O ministro Flávio Dino, do Supremo Tribunal Federal (STF), marcou para os dias 24 e 25 de fevereiro de 2026 o julgamento da ação penal contra os acusados de mandar matar a vereadora Marielle Franco (PSOL), assassinada junto com o motorista Anderson Gomes em março de 2018.
Dino é presidente da 1ª Turma do Supremo, responsável por julgar o caso. O relator é o ministro Alexandre de Moraes. Na quinta-feira (04/12), Moraes havia pedido para Dino pautar o processo após o fim da instrução.
São réus na ação penal (AP) 2434 o ex-deputado Chiquinho Brazão (sem partido-RJ); Domingos Brazão, conselheiro do Tribunal de Contas do Estado do Rio de Janeiro; Rivaldo Barbosa, delegado da Polícia Civil; o ex-major Ronald Paulo Alves Pereira; e Robson Fonseca, assessor de Domingos Brazão conhecido como Peixe.

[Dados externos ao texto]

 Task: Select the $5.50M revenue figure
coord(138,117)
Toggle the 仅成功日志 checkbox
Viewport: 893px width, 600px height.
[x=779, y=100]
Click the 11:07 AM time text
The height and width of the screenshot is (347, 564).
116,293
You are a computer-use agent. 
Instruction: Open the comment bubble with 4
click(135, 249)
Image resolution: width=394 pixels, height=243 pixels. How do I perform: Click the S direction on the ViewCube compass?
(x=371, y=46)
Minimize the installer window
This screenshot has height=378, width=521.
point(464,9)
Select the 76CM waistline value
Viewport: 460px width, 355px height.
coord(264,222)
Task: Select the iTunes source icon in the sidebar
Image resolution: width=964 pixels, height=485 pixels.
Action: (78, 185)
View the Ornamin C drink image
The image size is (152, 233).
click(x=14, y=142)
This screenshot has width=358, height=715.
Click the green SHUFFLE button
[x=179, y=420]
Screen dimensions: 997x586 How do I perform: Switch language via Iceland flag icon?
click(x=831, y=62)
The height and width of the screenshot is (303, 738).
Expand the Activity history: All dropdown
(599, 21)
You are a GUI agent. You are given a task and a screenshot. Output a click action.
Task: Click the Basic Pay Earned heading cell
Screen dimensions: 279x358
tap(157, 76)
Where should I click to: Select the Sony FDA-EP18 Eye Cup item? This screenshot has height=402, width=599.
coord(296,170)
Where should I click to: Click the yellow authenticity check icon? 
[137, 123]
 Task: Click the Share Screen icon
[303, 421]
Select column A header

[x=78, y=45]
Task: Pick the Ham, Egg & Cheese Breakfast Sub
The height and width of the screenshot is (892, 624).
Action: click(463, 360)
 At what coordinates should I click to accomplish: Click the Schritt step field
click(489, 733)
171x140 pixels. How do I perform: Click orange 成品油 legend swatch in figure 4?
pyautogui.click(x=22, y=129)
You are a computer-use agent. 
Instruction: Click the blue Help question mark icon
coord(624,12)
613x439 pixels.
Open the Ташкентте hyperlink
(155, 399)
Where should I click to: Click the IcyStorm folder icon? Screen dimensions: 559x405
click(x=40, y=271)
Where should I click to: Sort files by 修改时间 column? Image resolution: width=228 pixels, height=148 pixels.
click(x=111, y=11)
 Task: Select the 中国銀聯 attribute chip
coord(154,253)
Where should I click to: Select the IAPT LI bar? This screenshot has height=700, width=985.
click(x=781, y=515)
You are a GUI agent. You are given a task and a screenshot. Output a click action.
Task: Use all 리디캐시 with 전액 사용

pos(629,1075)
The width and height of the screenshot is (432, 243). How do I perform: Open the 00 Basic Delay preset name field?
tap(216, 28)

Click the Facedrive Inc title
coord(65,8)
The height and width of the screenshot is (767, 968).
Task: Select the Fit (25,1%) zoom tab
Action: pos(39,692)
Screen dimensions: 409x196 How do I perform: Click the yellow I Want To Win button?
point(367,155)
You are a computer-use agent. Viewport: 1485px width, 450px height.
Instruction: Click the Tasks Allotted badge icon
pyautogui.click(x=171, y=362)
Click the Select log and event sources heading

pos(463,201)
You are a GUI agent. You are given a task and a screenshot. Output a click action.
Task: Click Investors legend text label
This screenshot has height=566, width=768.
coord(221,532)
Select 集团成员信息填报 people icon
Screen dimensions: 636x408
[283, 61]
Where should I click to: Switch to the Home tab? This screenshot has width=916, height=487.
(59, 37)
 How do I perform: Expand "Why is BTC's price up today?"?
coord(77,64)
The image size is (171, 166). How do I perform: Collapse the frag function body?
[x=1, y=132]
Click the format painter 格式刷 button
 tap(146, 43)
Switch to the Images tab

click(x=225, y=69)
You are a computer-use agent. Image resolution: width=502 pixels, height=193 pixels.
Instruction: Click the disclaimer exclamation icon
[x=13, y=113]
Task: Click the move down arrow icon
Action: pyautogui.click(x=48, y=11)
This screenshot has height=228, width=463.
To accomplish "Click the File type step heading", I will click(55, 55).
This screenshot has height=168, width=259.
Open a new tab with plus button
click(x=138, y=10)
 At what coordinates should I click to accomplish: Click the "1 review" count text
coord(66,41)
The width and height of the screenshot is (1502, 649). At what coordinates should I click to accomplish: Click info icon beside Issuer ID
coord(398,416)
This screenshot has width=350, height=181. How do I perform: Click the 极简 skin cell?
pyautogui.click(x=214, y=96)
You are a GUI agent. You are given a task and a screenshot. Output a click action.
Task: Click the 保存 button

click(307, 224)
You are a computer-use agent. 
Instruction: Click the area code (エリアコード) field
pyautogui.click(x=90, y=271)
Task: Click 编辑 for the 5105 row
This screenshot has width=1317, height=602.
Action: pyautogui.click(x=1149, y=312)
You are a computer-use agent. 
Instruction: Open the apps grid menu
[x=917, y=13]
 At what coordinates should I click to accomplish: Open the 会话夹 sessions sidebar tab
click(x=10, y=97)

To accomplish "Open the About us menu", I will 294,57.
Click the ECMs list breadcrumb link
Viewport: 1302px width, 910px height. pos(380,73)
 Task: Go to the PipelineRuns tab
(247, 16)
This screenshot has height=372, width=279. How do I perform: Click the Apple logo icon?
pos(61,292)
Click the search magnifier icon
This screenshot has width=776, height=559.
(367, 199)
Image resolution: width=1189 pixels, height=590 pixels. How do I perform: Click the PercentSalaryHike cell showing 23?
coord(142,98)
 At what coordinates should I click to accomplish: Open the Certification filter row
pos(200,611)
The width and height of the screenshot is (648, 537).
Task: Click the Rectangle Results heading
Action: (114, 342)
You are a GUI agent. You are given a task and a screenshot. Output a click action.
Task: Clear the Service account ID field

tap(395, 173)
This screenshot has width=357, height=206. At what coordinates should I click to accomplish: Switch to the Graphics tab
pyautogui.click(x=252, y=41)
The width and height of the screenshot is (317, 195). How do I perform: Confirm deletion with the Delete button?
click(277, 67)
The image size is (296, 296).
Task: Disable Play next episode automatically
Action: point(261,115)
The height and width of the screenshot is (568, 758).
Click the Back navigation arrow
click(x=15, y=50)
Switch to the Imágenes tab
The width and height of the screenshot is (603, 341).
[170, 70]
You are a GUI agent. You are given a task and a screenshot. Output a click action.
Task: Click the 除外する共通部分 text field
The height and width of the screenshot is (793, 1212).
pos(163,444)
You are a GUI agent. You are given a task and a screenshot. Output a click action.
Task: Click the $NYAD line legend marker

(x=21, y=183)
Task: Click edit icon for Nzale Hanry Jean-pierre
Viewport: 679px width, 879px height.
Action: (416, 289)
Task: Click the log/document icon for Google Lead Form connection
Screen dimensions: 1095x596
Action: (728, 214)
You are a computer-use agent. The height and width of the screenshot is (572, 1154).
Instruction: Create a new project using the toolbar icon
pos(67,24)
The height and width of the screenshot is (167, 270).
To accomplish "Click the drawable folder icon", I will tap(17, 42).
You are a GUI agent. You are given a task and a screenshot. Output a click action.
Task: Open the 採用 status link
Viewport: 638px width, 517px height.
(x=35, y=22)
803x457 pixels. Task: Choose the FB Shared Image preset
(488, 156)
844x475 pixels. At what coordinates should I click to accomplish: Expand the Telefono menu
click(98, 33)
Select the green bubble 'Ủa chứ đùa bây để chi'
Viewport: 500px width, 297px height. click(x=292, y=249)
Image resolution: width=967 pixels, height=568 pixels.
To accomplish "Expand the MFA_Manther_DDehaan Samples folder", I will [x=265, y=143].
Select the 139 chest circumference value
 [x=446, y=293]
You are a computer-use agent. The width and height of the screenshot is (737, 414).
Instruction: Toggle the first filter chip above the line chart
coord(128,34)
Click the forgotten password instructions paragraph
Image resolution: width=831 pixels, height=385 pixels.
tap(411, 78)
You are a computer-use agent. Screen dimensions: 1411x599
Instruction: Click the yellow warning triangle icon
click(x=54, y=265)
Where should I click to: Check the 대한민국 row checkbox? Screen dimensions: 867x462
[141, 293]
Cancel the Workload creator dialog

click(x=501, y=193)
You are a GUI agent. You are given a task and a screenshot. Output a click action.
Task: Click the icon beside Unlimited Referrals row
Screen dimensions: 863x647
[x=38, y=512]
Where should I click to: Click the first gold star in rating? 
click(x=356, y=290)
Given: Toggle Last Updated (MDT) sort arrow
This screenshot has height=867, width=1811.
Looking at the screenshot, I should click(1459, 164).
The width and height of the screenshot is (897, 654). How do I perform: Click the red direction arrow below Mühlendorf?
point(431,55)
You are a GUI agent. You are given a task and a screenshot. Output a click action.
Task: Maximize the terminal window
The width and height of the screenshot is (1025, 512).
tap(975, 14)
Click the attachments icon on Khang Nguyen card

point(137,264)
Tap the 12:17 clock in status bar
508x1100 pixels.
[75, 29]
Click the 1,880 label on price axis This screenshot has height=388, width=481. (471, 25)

A Procuradoria-Geral da República (PGR) defende a condenação de todos por homicídio qualificado. Os irmãos Brazão e Peixe também devem ser condenados por organização criminosa, segundo a PGR.
Os réus estão presos preventivamente, com exceção de Chiquinho Brazão, que está em prisão domiciliar desde abril por conta de problemas de saúde. A 1ª Turma do STF recebeu a denúncia em junho de 2024, por unanimidade.
Os irmãos Brazão são apontados pela Polícia Federal e pela PGR como os mandantes do assassinato de Marielle e Anderson, e da tentativa de homicídio da assessora Fernanda Chaves. Já Rivaldo teria sido contratado pelos suspeitos para embaraçar a investigação do crime no âmbito da Polícia Civil do Rio de Janeiro. A motivação do crime estaria relacionada com o fato de Marielle atrapalhar a ‘grilagem’ de terras feita por milícias na Zona Oeste do Rio de Janeiro.